To test out some Chapel's language features let us program a MonteCarlo simulation to calculate PI. We can calculate PI by assessing how many points with coordinates x,y fit in the unit circle, ie x^2+y^2<=1.

Basic

Here is the basic routine that computes PI:

proc compute_pi(p_x: [] real(64), p_y: [] real(64)) : real {

 var c : sync int;
 c = 0;
 forall i in 1..n {
   if (x ** 2 + y ** 2 <= 1) then
       c += 1;
 }
 return c * 4.0 / n;

}

Notice that the forall here will compute each iteration in parallel, hence the need to define variable c as a sync variable. Performance here is limited by the need to synchronize access to c. Take a look of this profile:

Pi with tasks.png

70% percent of the time is spent in synchronization. Let's see if we can do better.

Procedure promotion

One feature of Chapel is procedure promotion, this is where calling a procedure that takes scalar arguments with an array, will have be as if each element of the array is passed to the procedure in parallel:

proc compute_pi(p_x: [] real(64), p_y: [] real(64)) : real {

 var c : sync int;
 forall i in in_circle(p_x, p_y) {
   c += i;
 }
 return c * 4.0 / n;

}
proc in_circle(x: real(64), y: real(64)): bool
{
  return (x ** 2 + y ** 2) <= 1;
}

Reduction

Furthermore with reorganization will allow us to take advantage of Chapel's built in reduction:

proc compute_pi(p_x: [] real(64), p_y: [] real(64)) : real {

 var c : int;
 c= +reduce in_circle(p_x, p_y);
 return c * 4.0 / n;

}

This also improves performance:

Pi with data.png

Multiple Locales

Let's look at how the array of x and y values are allocated:

var p_x: [1..n] real(64);
var p_y: [1..n] real(64);

However Chapel provides a way to distribute these array across multiple locales:


const space = {1..n};
var Dom: domain(1) dmapped Block(boundingBox=space) = space;

var p_x: [Dom] real(64);
var p_y: [Dom] real(64);

This Block mapping will allocate the elements block-wise among the locales. Furthermore the reduction used earlier will continue to work.

Performance Results

There are a couple of options for collecting Chapel performance data with TAU. To begin configure TAU with PDT, pthreads and bfd (for sampling).

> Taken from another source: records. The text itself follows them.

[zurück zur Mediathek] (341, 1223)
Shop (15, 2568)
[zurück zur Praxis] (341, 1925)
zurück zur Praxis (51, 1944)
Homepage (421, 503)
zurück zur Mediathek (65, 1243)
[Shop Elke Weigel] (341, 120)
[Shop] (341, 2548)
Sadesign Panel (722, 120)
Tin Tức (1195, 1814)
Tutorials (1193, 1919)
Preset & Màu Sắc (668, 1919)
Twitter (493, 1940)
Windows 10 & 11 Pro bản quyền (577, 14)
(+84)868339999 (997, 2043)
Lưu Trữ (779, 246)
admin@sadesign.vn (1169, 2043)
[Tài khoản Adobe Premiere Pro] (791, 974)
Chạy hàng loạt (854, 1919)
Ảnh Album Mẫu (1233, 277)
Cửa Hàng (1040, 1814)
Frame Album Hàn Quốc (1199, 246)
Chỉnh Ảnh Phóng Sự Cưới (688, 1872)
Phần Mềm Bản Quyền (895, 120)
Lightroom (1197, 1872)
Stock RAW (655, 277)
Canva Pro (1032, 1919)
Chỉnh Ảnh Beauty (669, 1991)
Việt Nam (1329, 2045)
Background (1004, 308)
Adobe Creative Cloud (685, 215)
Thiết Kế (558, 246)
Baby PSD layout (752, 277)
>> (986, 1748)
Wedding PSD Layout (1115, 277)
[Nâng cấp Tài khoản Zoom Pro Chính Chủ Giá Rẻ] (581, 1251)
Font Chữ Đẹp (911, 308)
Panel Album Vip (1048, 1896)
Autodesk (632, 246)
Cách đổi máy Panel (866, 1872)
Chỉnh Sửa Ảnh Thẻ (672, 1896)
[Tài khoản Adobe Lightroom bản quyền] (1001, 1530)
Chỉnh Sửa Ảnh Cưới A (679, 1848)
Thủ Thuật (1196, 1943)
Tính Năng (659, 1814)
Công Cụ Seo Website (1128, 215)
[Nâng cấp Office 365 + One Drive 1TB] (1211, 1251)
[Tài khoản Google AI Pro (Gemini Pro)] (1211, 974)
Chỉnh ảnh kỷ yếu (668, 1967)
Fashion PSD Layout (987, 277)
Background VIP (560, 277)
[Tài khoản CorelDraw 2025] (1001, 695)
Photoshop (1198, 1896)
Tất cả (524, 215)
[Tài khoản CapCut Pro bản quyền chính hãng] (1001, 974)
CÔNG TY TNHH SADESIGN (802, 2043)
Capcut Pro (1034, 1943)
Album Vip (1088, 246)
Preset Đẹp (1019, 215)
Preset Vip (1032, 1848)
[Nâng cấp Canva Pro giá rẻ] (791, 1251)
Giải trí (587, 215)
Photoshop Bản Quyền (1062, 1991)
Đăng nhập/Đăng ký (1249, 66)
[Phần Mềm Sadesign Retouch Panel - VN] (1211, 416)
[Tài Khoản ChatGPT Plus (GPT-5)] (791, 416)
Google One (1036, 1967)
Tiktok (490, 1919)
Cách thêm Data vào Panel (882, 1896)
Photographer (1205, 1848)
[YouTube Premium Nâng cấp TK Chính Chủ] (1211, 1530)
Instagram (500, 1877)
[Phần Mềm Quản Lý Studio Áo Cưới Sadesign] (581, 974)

Compiling Chapel with --savec c_code will store the intermediate C sources files in c_code. Compiling the C code with TAU is easy:

make -f c_code/Makefile CC=tau_cc.sh

But since each source file is included as a header, none of them will be instrumented. However these sources files can be modified to add TAU probes directly. Furthermore sampling can be added get more detail (time spent in the pthread library for example).